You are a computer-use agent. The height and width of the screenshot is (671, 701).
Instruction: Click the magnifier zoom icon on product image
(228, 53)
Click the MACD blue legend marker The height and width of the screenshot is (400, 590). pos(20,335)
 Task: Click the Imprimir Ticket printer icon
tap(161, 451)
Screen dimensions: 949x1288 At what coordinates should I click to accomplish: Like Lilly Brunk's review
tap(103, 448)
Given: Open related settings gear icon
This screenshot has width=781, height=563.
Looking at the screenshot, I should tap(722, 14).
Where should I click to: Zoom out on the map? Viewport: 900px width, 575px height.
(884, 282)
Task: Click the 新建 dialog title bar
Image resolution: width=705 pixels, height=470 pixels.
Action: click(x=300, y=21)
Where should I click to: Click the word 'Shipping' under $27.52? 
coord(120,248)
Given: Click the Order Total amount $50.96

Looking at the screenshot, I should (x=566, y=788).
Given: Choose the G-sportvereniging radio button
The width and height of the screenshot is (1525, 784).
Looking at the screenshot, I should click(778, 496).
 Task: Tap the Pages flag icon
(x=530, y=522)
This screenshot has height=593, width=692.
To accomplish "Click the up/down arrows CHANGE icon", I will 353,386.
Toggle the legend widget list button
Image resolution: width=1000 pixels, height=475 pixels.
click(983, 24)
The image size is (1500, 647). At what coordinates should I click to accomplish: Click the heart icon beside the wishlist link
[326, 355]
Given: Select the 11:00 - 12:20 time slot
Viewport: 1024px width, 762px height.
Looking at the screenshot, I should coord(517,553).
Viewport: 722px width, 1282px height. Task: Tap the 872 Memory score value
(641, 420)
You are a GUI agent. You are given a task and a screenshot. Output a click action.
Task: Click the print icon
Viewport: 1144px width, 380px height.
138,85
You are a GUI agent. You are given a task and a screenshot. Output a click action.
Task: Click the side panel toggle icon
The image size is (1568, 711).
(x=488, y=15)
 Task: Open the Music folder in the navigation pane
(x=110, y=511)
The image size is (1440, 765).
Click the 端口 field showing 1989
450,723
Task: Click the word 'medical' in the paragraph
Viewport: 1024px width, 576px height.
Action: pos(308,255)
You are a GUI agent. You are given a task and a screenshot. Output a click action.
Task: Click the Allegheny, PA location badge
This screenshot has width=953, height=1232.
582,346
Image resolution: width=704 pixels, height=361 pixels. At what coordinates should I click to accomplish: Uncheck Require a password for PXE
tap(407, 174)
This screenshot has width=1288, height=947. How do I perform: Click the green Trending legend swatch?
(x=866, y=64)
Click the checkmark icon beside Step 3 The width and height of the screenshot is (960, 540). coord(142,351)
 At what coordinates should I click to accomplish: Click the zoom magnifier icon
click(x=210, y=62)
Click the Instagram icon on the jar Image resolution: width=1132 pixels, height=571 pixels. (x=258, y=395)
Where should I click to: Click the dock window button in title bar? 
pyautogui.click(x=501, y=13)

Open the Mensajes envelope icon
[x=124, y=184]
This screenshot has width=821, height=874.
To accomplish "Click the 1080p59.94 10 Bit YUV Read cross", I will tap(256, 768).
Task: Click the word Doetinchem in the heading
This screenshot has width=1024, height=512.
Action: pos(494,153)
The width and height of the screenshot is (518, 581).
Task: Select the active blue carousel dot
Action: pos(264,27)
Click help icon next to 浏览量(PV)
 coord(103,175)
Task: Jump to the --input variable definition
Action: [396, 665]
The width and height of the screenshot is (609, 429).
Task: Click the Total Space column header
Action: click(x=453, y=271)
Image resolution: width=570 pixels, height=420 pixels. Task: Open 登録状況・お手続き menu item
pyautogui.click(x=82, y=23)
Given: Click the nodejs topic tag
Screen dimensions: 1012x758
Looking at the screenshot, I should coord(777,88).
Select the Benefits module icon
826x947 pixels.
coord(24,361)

= HOW TO COMPLETE THIS TASK =
Only the lines from the one holding "This screenshot has width=953, height=1232." through the final line of the entries, both included, should be given again, word for word.

= FINAL ANSWER =
This screenshot has width=953, height=1232.
582,346
Image resolution: width=704 pixels, height=361 pixels. At what coordinates should I click to accomplish: Uncheck Require a password for PXE
tap(407, 174)
This screenshot has width=1288, height=947. How do I perform: Click the green Trending legend swatch?
(x=866, y=64)
Click the checkmark icon beside Step 3 The width and height of the screenshot is (960, 540). coord(142,351)
 At what coordinates should I click to accomplish: Click the zoom magnifier icon
click(x=210, y=62)
Click the Instagram icon on the jar Image resolution: width=1132 pixels, height=571 pixels. (x=258, y=395)
Where should I click to: Click the dock window button in title bar? 
pyautogui.click(x=501, y=13)

Open the Mensajes envelope icon
[x=124, y=184]
This screenshot has width=821, height=874.
To accomplish "Click the 1080p59.94 10 Bit YUV Read cross", I will tap(256, 768).
Task: Click the word Doetinchem in the heading
This screenshot has width=1024, height=512.
Action: pos(494,153)
The width and height of the screenshot is (518, 581).
Task: Select the active blue carousel dot
Action: pos(264,27)
Click help icon next to 浏览量(PV)
 coord(103,175)
Task: Jump to the --input variable definition
Action: [396, 665]
The width and height of the screenshot is (609, 429).
Task: Click the Total Space column header
Action: click(x=453, y=271)
Image resolution: width=570 pixels, height=420 pixels. Task: Open 登録状況・お手続き menu item
pyautogui.click(x=82, y=23)
Given: Click the nodejs topic tag
Screen dimensions: 1012x758
Looking at the screenshot, I should coord(777,88).
Select the Benefits module icon
826x947 pixels.
coord(24,361)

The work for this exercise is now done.